OpenSSL: add support for the TLS padding extension.

openssl/ssl/t1_lib.c

Index: openssl/ssl/t1_lib.c
diff --git a/openssl/ssl/t1_lib.c b/openssl/ssl/t1_lib.c
index f447f227c295294f94f9b1d8cf3e160f1d89ad7c..7a507f974e9d34b7c70bab8045e00f17dce14971 100644
--- a/openssl/ssl/t1_lib.c
+++ b/openssl/ssl/t1_lib.c
@@ -661,6 +661,31 @@ unsigned char *ssl_add_clienthello_tlsext(SSL *s, unsigned char *p, unsigned cha
                 }
 #endif
 
+	/* Add padding to workaround bugs in F5 terminators.
+	 * See https://tools.ietf.org/html/draft-agl-tls-padding-02 */
+	{
+	int hlen = ret - (unsigned char *)s->init_buf->data;
+	/* The code in s23_clnt.c to build ClientHello messages includes the
+	 * 5-byte record header in the buffer, while the code in s3_clnt.c does
+	 * not. */

[digit1, 2013/12/12 17:02:28]

That's really subtle. Is this per-spec/per-protocol or an implementation detail?
If the latter, how about adding a comment in the appropriate places to avoid
breaking this if the sources are independently modified in the future?
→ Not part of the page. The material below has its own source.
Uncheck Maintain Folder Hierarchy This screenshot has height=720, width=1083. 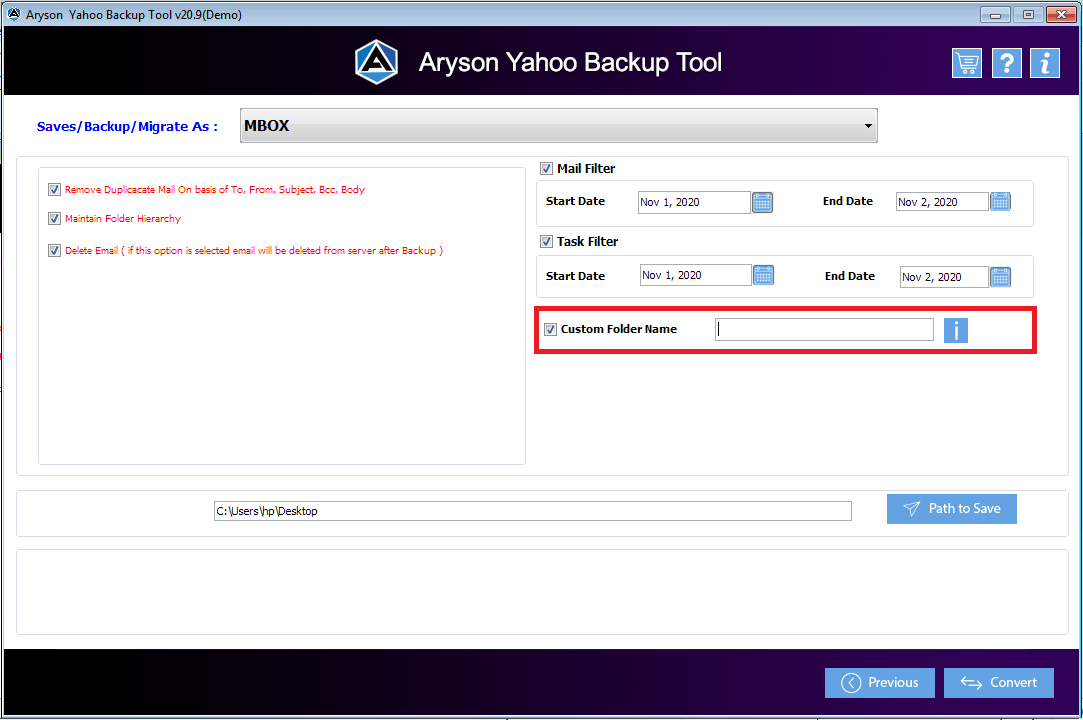pyautogui.click(x=54, y=218)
[agl, 2013/12/16 19:44:19]

This is sadly an implementation niggle. I've added comments at the sites where
the buffers are setup about the subtle dependency.
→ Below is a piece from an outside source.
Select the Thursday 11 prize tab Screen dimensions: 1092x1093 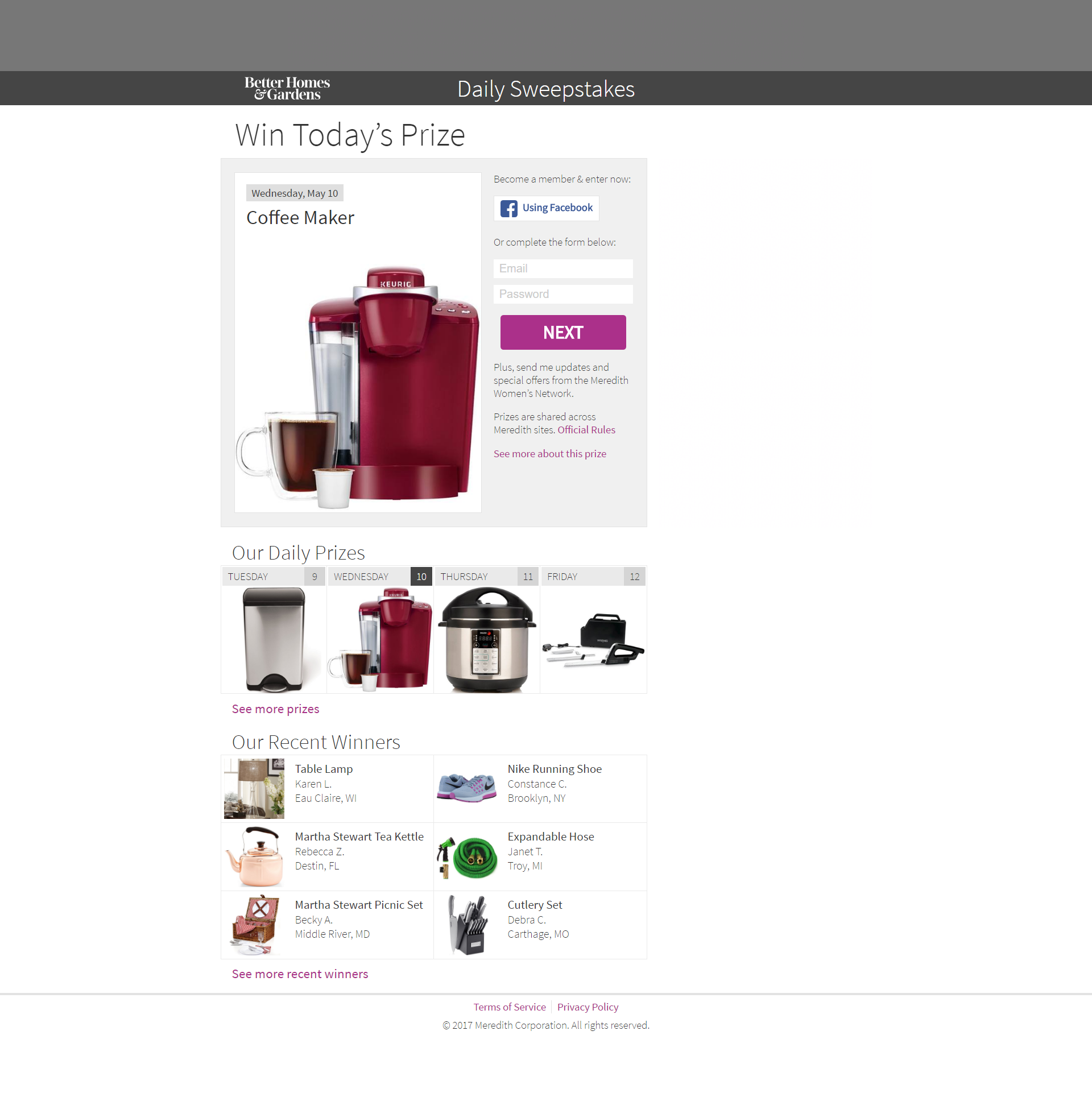click(x=487, y=577)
+	if (s->state == SSL23_ST_CW_CLNT_HELLO_A)
+		hlen -= 5;
+	if (hlen > 0xff && hlen < 0x200)
+		{
+		hlen = 0x200 - hlen;
+		if (hlen >= 4)
+			hlen -= 4;
+		else
+			hlen = 0;
+
+		s2n(TLSEXT_TYPE_padding, ret);
+		s2n(hlen, ret);
+		memset(ret, 0, hlen);
+		ret += hlen;
+		}
+	}
+
+
 	if ((extdatalen = ret-p-2)== 0) 
 		return p;